It is 1637 and I'm an African born in the New World. I was once a slave, but now they've begun to call me the Machete Woman, because I dared to free myself. How? Everything blends into the details of one's days. I don't want to write my story, but I must. And the sisters in this convent have enough writing paper that they make themselves from ixtle fiber and old pieces of cloth. They've even got palimpsests, new manuscripts written over old ones. Sometimes the old ones show through, though. And there's one the nuns say shows a text written in the 6th century--probably a nun's diary or a monk's journal.

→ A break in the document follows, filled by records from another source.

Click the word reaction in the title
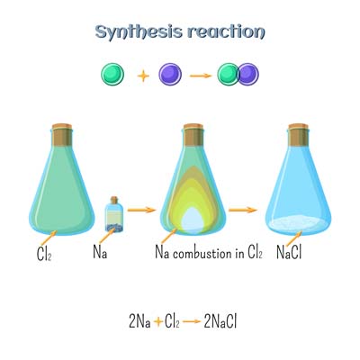point(226,32)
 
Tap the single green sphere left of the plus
point(112,75)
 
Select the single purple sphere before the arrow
point(170,75)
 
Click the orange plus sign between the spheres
point(143,76)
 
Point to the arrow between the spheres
point(201,76)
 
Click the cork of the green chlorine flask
point(62,134)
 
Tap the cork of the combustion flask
point(194,134)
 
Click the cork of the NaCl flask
point(298,134)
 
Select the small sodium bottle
point(114,214)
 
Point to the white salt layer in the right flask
point(298,223)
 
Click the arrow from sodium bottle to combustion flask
point(141,210)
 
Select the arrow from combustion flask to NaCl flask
point(243,210)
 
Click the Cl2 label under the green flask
point(44,255)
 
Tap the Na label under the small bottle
point(100,252)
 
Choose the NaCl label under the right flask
point(289,252)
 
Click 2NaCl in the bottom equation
point(220,321)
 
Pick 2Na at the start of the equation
point(140,321)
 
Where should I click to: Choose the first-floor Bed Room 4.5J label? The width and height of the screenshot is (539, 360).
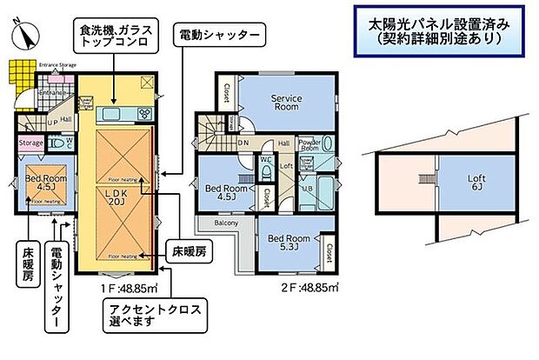[41, 183]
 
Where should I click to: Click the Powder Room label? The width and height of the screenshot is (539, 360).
[310, 143]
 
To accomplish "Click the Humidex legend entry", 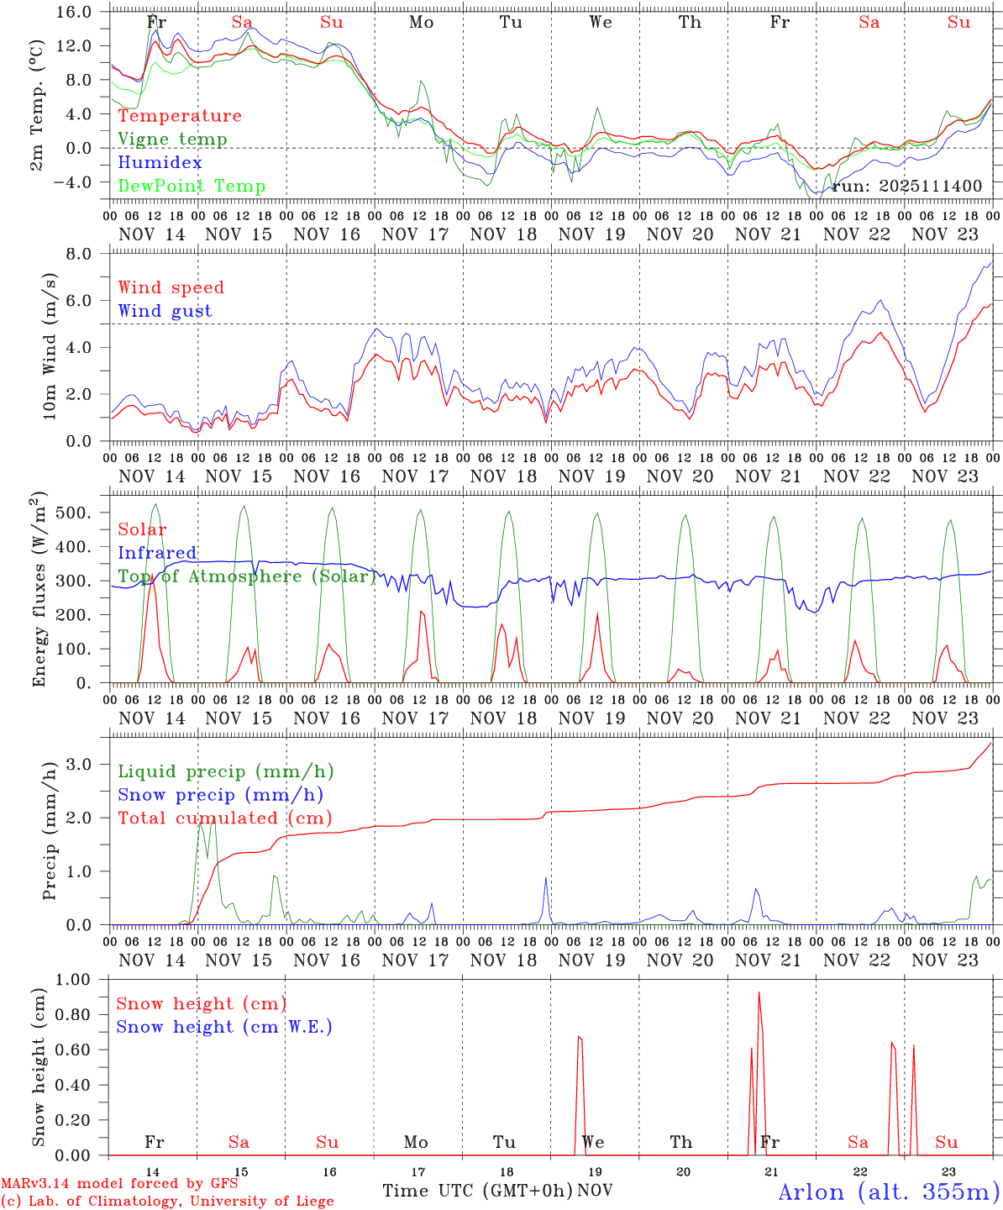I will (160, 163).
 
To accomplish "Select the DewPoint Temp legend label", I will (192, 187).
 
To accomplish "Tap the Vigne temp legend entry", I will (172, 139).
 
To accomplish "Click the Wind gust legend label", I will (165, 311).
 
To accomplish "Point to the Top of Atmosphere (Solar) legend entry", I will (247, 576).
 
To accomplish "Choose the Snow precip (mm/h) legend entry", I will (220, 795).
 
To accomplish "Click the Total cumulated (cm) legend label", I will (224, 818).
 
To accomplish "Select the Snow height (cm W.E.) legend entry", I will (224, 1027).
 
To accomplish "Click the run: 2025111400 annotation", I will (906, 186).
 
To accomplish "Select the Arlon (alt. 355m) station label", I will (889, 1192).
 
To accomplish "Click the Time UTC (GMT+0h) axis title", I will (477, 1191).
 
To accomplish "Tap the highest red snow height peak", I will (759, 992).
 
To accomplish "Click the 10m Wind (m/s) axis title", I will (50, 346).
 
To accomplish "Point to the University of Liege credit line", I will (167, 1202).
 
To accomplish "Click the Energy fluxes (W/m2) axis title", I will (39, 591).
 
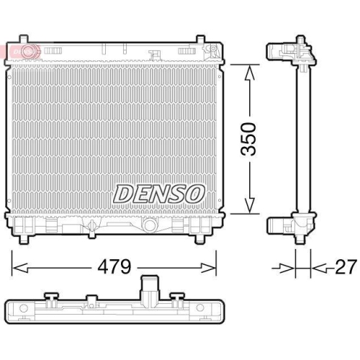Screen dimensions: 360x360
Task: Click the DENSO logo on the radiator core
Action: click(160, 193)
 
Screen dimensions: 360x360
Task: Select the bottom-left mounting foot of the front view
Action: click(27, 238)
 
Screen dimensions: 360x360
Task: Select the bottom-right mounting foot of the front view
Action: click(199, 238)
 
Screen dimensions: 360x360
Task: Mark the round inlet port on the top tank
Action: click(29, 51)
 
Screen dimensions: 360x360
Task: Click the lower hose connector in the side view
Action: click(279, 225)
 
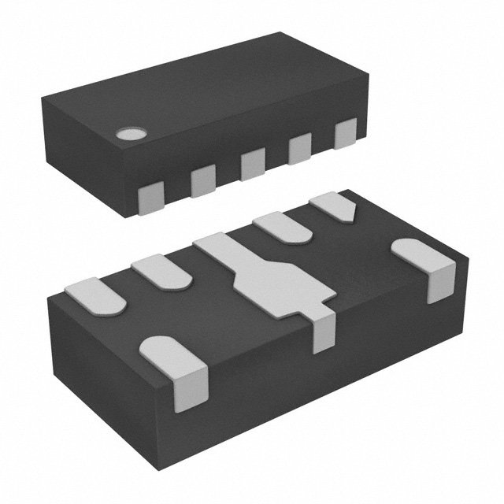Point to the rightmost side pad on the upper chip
coord(346,133)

And they themselves are always keeping journals, notebooks, diaries, and the like, the ones from Spain and the ones from here in the New World. New Spain they call it, though the Indians have got another name for it, and it's as old a world as any other. Tlatelolco, the Indians call it. Tlatelolco. Tlatelolco, I've heard them say, clicking the roofs of their mouths, just like I've heard Africans do.

I suppose if it was a woman's world, they'd write other sorts of books than journals, notebooks, and diaries. Giant tomes on philosophy, moral and natural, like I've seen in the nun's library, but always with a man's name attached to them. Mathematics, astronomy, alchemy, and logic. Or maybe the diary and the notebook would be accorded greater value, and not just thought a mere woman's book in woman's language.

But there's enough writing paper, like I said, and one of the sisters even calls herself writing a man's book, a history of the conquest of Mexico, a history of Hernan Cortez, the great conqueror himself, that old devil, whom the blancos say discovered it. When I ask her if she's heard of Tlatelolco, she says it must be some imaginary place.

"Say it again," she says.

I say the name again, clicking the roof of my mouth.

"You Africans have a wondrous way of talking," she says. "All your clicks and clacks."

But one thing that you can say that makes the sisters different from most of the seƱoras, the planters' wives, is that they do know how to read and write. Sometimes a planter's wife might hire a schoolboy or scholar-vagabond, a licenciado, to read to her--as long as she's chaperoned, that is--but most know as much about reading as a botfly. But the planters, they like it that way. Learned women, I've heard them say, don't make true wives or true wifehood or even true womanhood. Learned women, [End Page 504] some would even say that that's a contradiction, to be both learned and a woman. True womanhood and learning they say that's incompatible. Same thing they say about us slaves. Learned woman, eh? The same as saying learned slave, eh? Best to keep slaves ignorant, they say, if you want a true slave. True slavehood and learning, eh? True slave or true wife, keep them both ignorant, eh? And of myself, you could say I've been both a true slave and a slave's slave.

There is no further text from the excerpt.